» Exercise objective:
Leave the pictures out and quote only the lines from the one with "At what coordinates" down to the end of the listing below.

» Supplied records:
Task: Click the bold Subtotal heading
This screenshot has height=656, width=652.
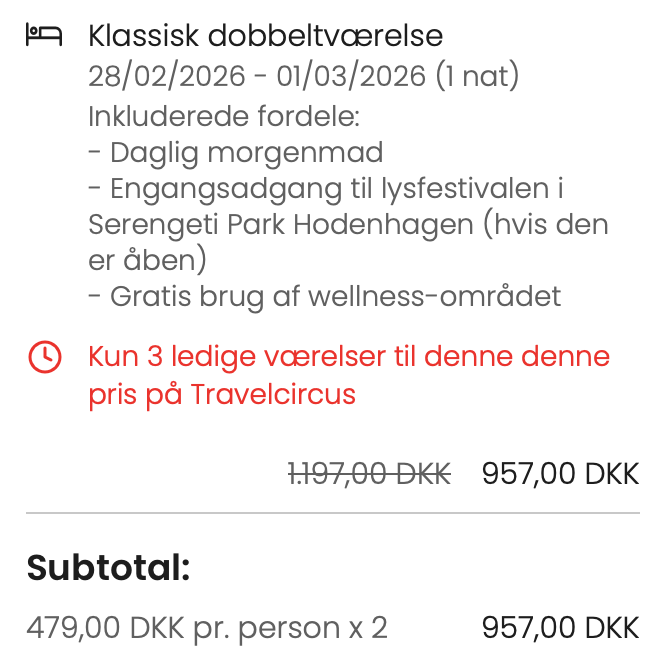Action: [x=108, y=568]
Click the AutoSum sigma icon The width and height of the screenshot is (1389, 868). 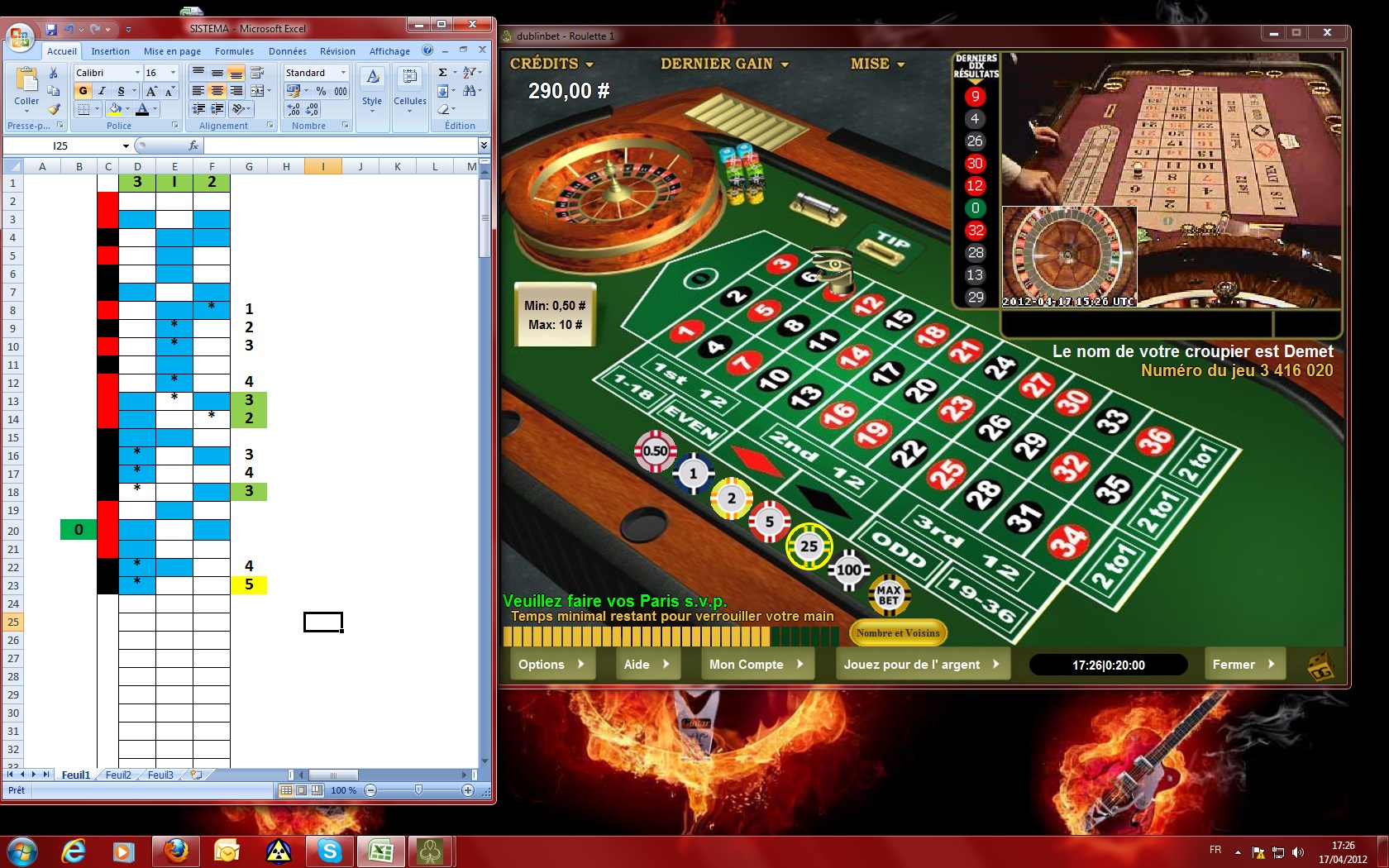443,73
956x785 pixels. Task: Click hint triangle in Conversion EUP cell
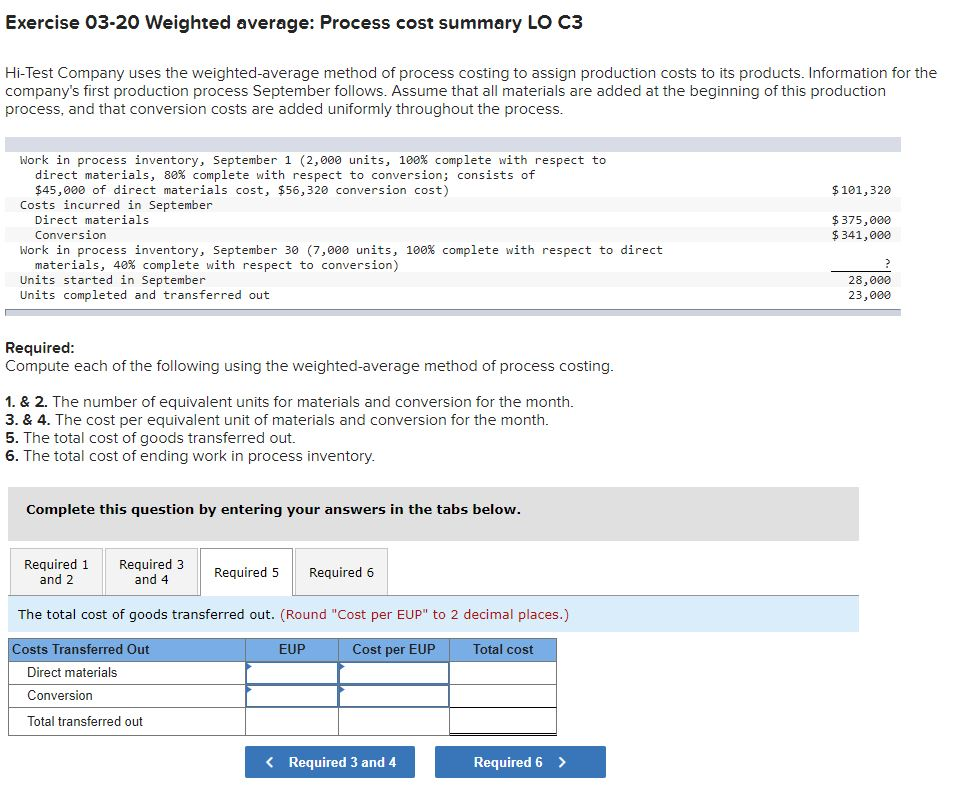tap(247, 688)
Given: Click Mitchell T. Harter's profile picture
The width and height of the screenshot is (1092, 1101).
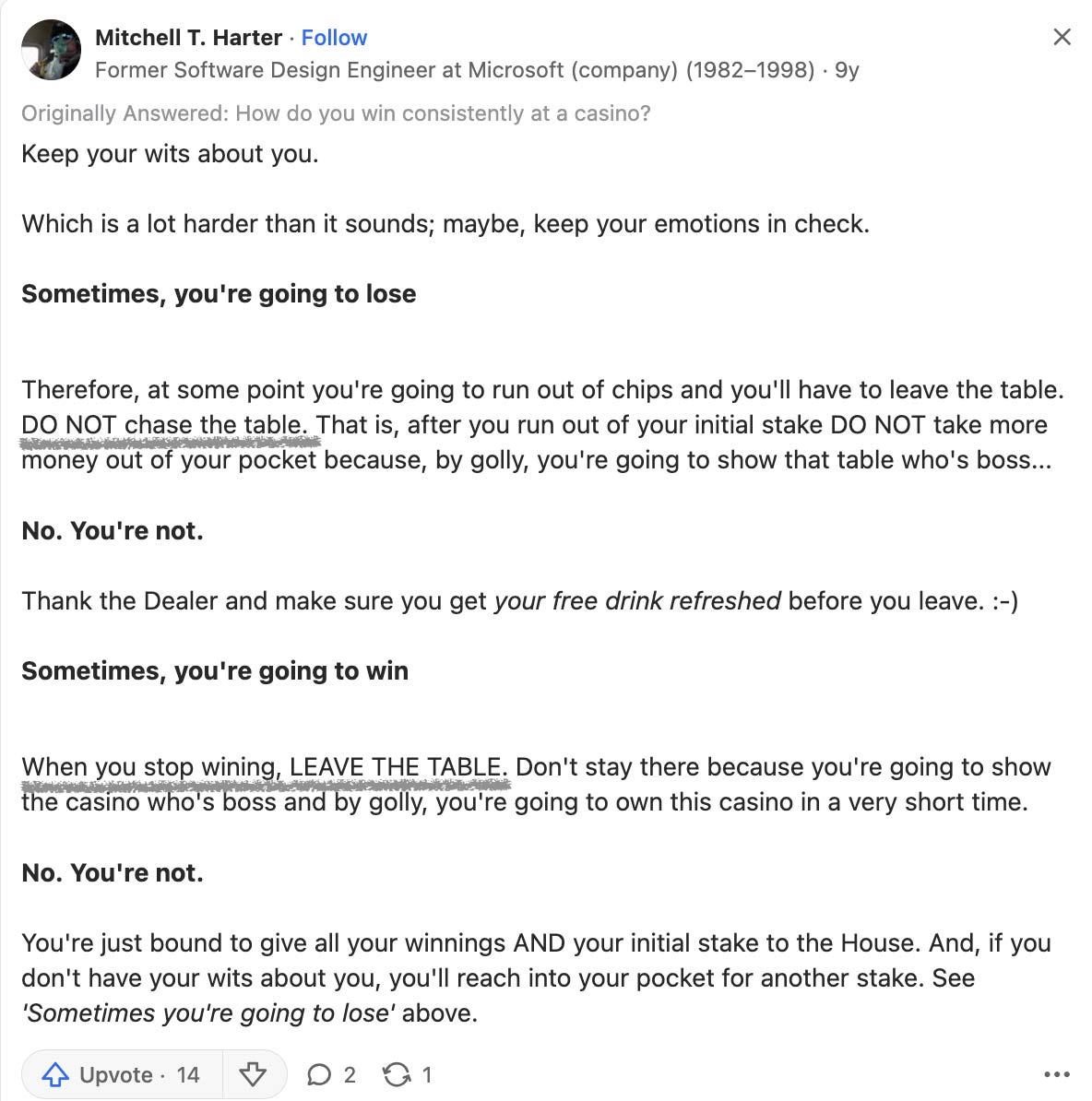Looking at the screenshot, I should [51, 50].
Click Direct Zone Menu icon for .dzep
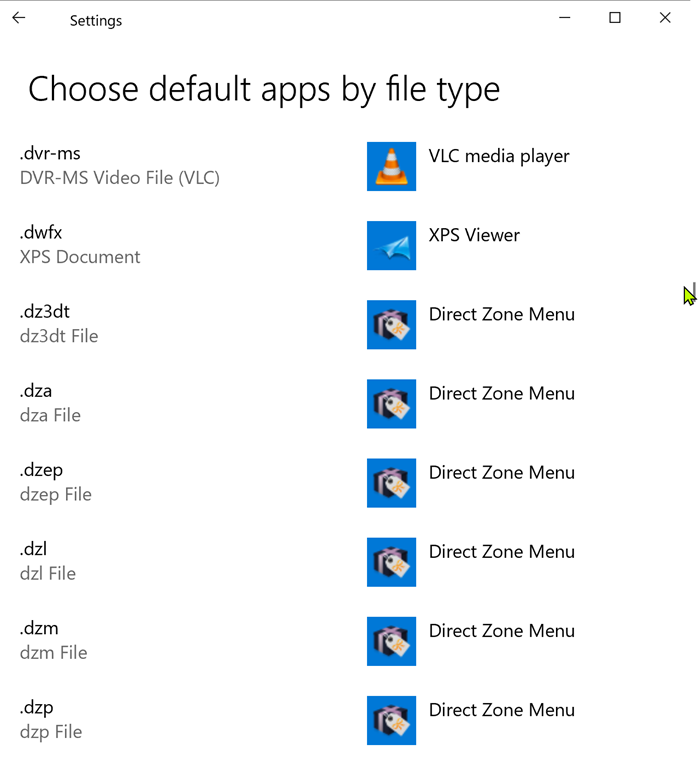The image size is (698, 768). point(391,482)
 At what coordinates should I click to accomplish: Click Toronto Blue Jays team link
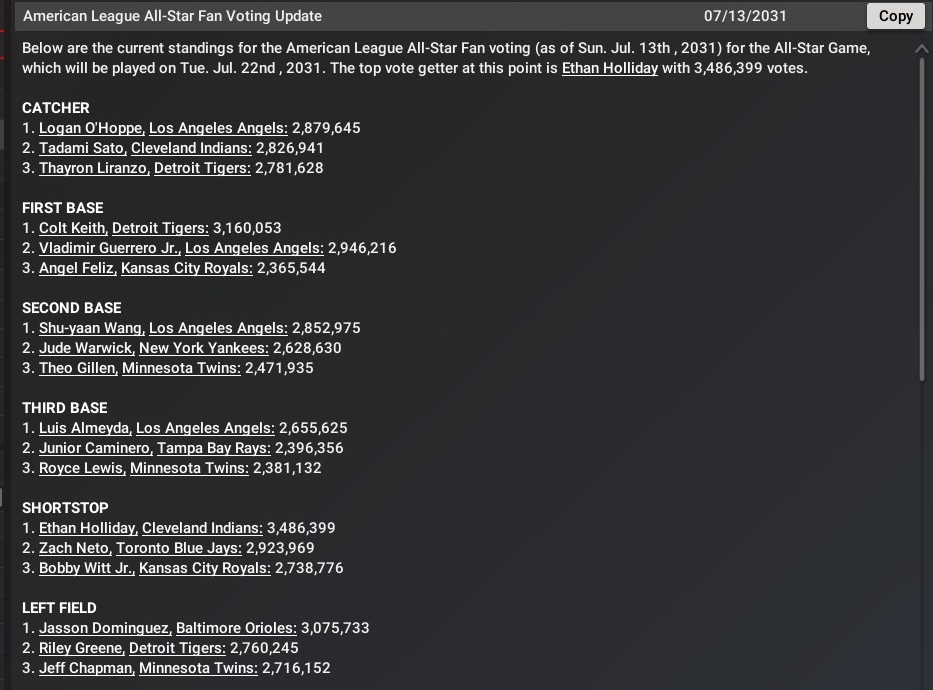(x=178, y=548)
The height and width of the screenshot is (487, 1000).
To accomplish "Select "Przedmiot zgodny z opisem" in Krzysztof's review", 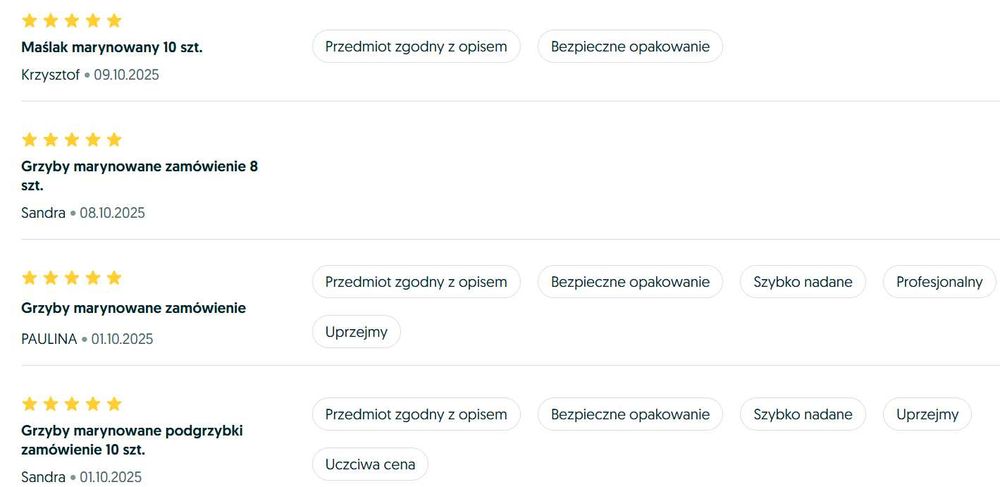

» Solution to the problem:
 At what coordinates should I click to accomplish: Click Toronto Blue Jays team link
(x=178, y=548)
The height and width of the screenshot is (487, 1000).
To accomplish "Select "Przedmiot zgodny z opisem" in Krzysztof's review", 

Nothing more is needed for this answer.